**WHAT THE TASK REQUIRES:** Among the lines of the records below, copy those that hold the word "will".

**AVAILABLE DATA:**
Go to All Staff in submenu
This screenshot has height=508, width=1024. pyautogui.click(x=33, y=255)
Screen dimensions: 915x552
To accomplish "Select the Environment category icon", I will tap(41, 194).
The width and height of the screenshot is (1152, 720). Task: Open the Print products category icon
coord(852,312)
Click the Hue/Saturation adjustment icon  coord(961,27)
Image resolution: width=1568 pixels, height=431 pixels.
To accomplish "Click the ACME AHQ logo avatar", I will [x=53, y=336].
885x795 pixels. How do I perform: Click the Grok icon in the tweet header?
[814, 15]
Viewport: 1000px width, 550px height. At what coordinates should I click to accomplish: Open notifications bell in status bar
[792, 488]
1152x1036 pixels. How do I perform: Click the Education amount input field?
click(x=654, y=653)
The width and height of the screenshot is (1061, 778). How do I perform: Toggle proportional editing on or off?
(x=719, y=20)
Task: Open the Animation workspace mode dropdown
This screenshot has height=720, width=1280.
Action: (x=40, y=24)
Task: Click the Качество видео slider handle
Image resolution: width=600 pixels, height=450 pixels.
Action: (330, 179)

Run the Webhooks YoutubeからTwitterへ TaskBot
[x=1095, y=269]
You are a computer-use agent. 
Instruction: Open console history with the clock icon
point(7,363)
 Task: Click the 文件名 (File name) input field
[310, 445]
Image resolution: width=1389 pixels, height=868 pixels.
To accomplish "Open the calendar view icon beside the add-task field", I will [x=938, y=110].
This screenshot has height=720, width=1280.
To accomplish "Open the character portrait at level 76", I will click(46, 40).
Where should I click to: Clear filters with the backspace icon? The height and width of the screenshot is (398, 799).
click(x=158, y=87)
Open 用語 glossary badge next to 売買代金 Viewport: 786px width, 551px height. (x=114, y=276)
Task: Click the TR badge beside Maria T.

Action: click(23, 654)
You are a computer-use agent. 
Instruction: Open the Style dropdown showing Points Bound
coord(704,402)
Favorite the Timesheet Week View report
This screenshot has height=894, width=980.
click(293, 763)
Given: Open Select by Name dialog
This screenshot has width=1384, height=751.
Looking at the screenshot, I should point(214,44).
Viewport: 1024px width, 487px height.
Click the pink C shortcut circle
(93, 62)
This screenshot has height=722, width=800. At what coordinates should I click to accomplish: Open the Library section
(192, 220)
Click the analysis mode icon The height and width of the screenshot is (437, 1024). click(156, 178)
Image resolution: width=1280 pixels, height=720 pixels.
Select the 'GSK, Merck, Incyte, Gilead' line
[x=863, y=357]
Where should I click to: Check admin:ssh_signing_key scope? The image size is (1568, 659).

**RESULT BELOW:**
To accomplish "Select the Environment category icon", I will tap(41, 194).
To accomplish "Click the ACME AHQ logo avatar", I will [x=53, y=336].
To accomplish "Open the calendar view icon beside the add-task field", I will [x=938, y=110].
To accomplish "Open the character portrait at level 76", I will click(46, 40).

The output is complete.